═════ Data ═════
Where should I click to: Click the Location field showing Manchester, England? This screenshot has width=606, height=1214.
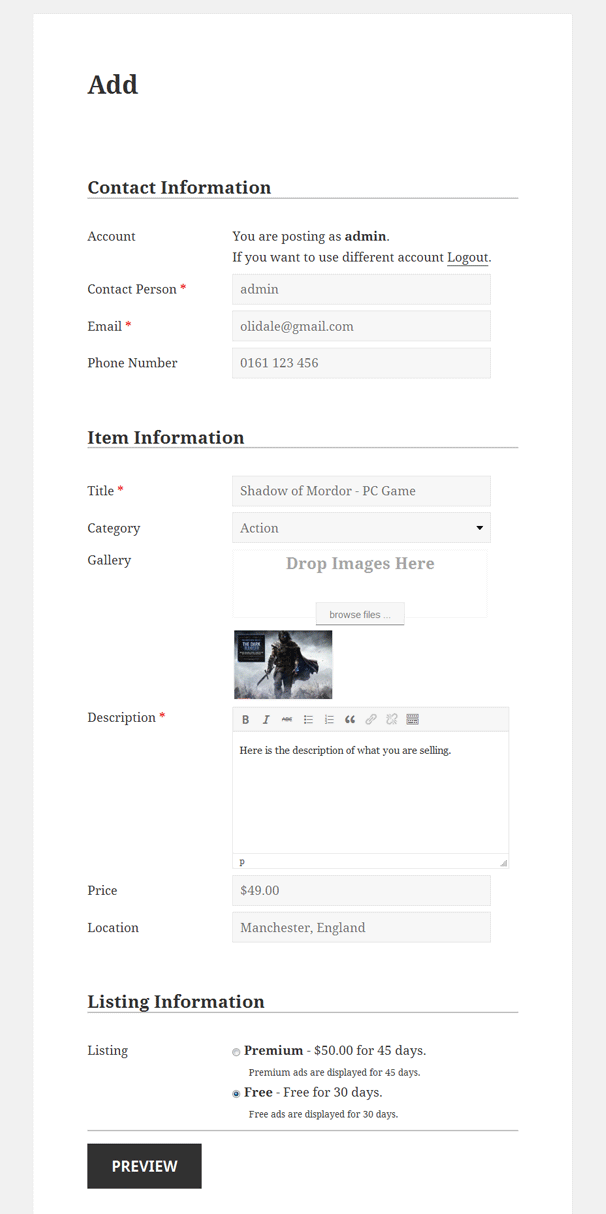(360, 927)
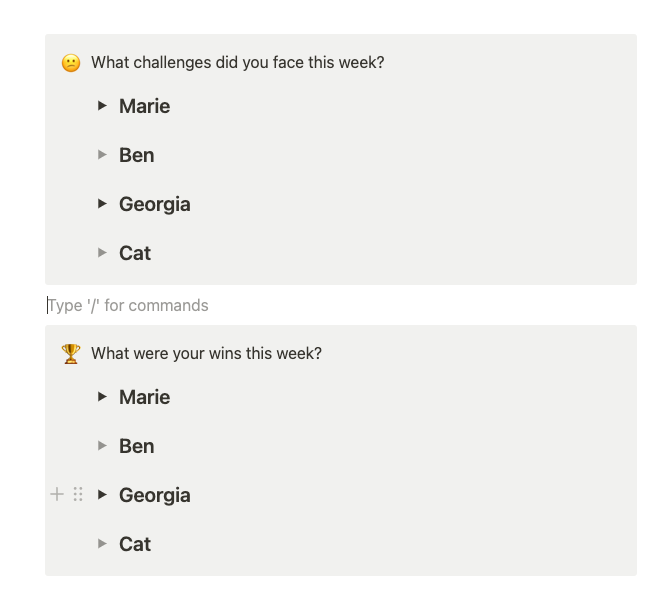
Task: Click the 'What were your wins' heading text
Action: 206,354
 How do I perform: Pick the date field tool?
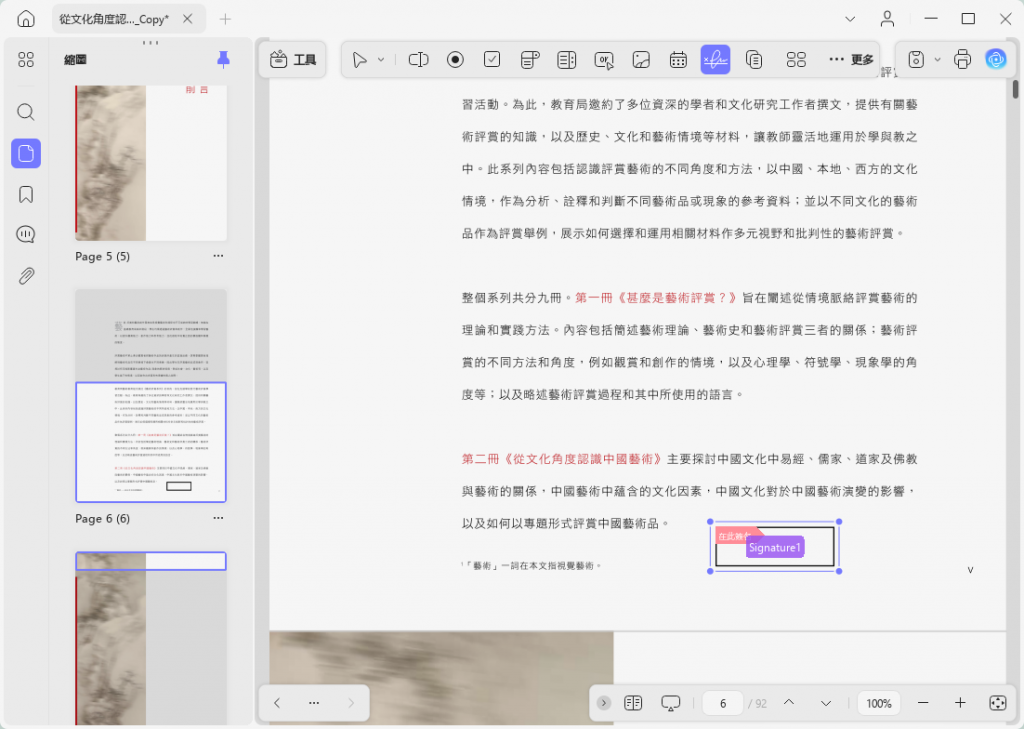[678, 60]
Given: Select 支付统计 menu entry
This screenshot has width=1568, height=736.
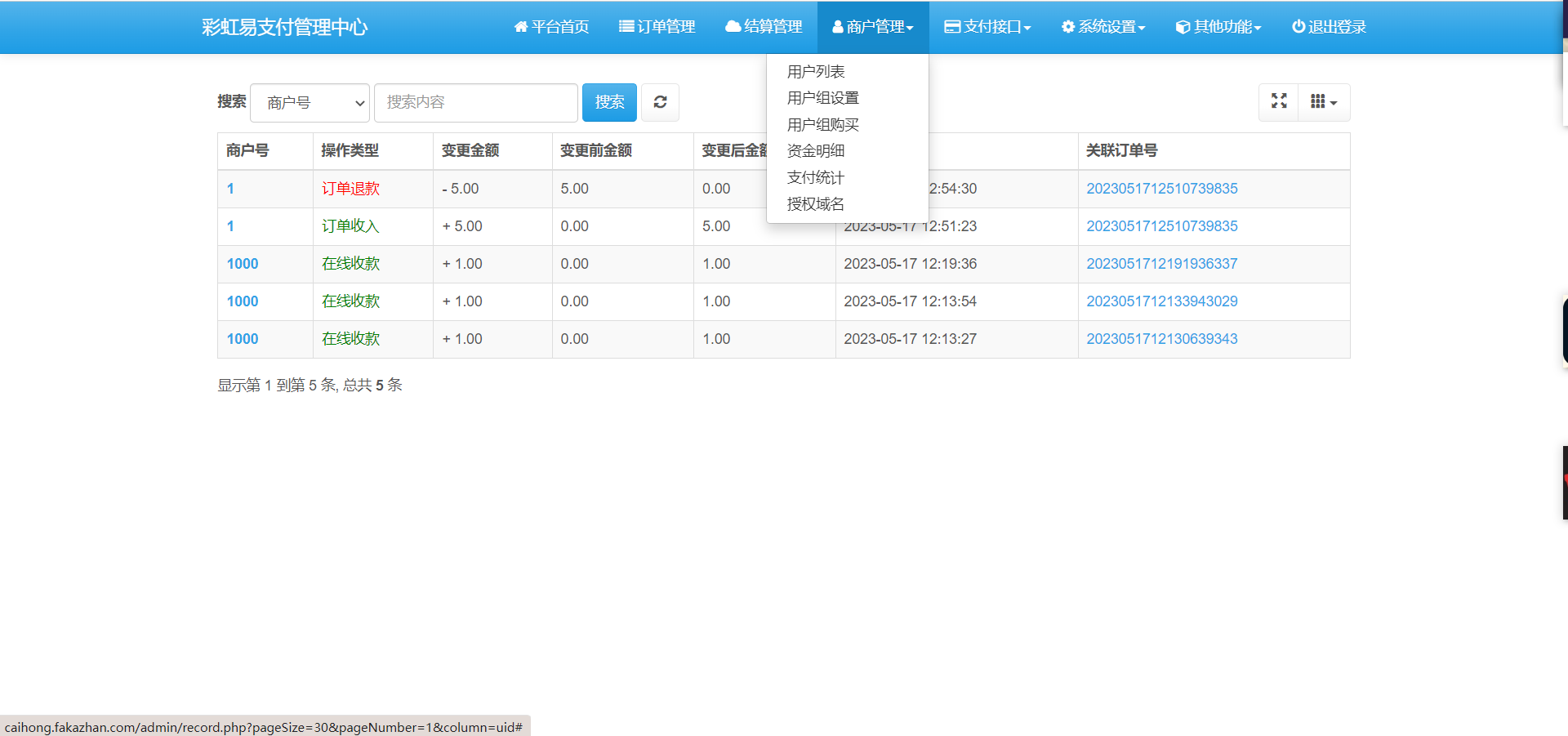Looking at the screenshot, I should tap(815, 177).
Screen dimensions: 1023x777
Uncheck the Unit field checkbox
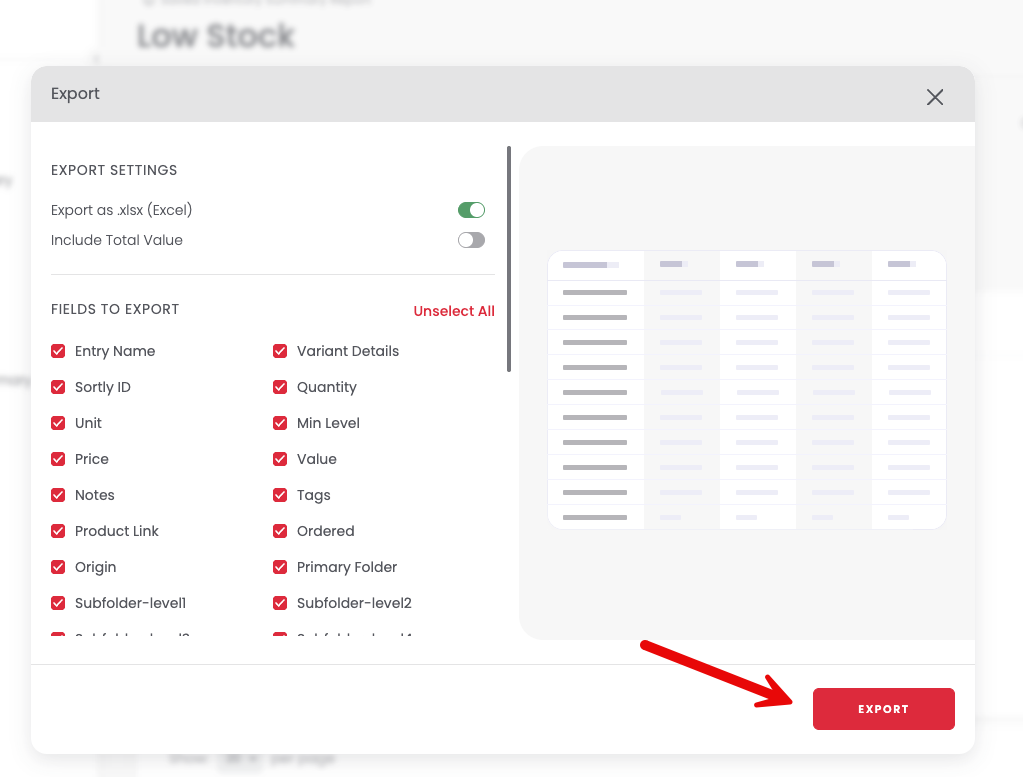[58, 423]
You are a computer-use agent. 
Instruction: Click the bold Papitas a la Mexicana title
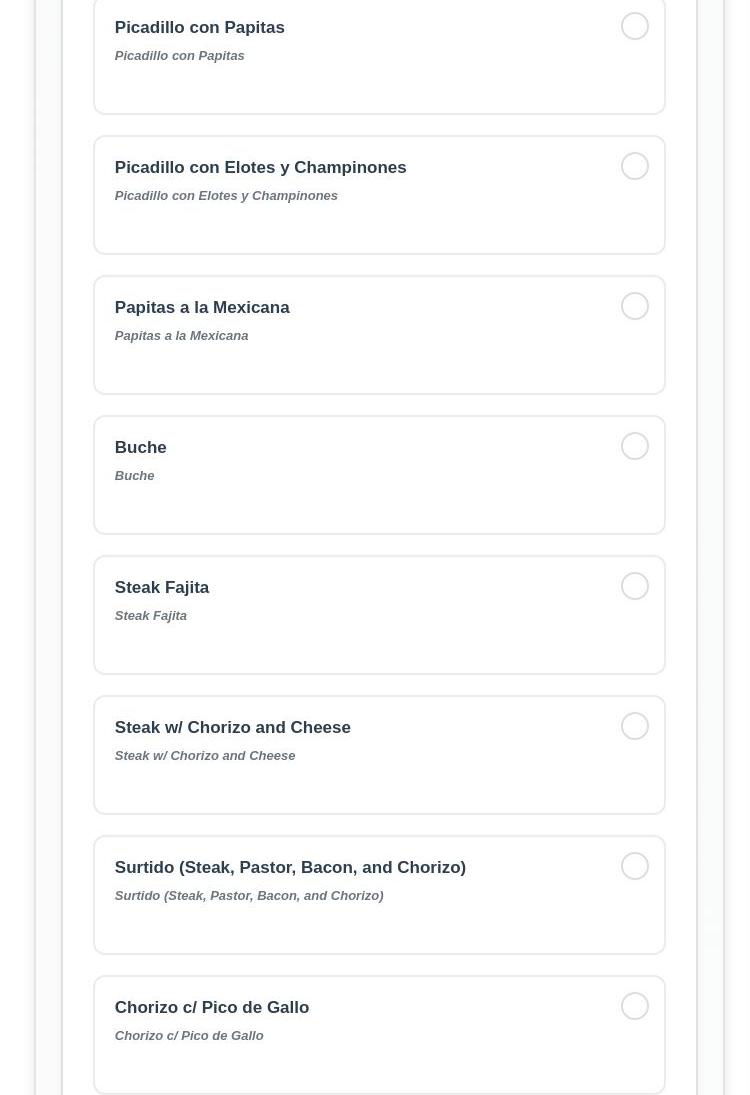202,308
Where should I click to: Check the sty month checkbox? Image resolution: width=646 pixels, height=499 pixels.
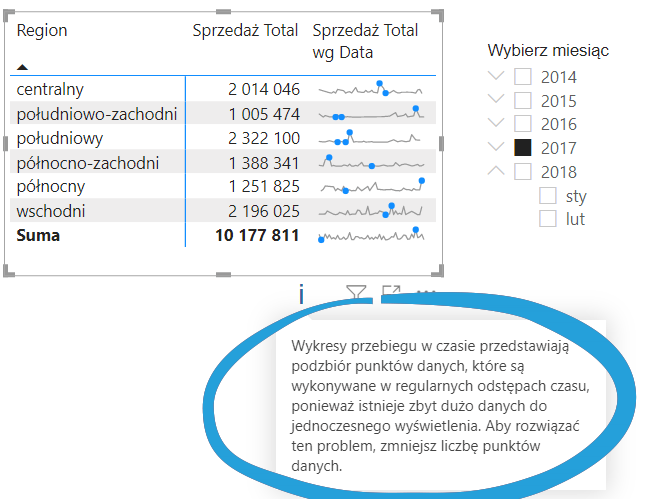[547, 196]
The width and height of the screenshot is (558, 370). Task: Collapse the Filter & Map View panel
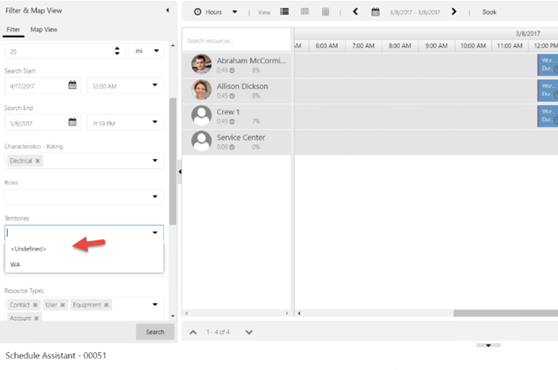167,10
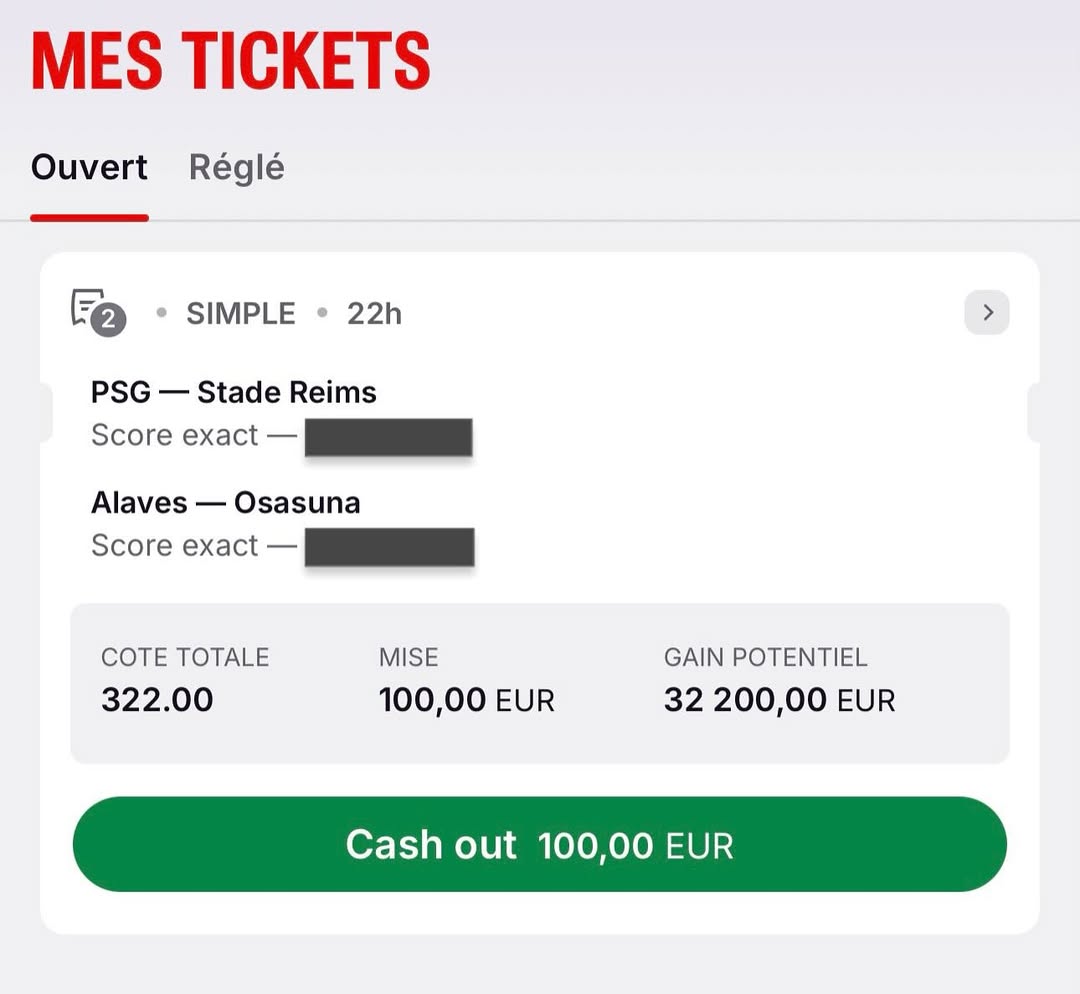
═════
**Work instruction:**
Your answer must be the lines from the one containing "Screen dimensions: 1023x777" through the final line of the entries, duplicated exactly, with both ends kept and all pictures left out.

**Exercise response:**
Screen dimensions: 1023x777
Uncheck the Unit field checkbox
[58, 423]
You are a computer-use agent. 
Instruction: Click the bold Papitas a la Mexicana title
202,308
Where should I click to: Check the sty month checkbox? Image resolution: width=646 pixels, height=499 pixels.
[547, 196]
The width and height of the screenshot is (558, 370). Task: Collapse the Filter & Map View panel
167,10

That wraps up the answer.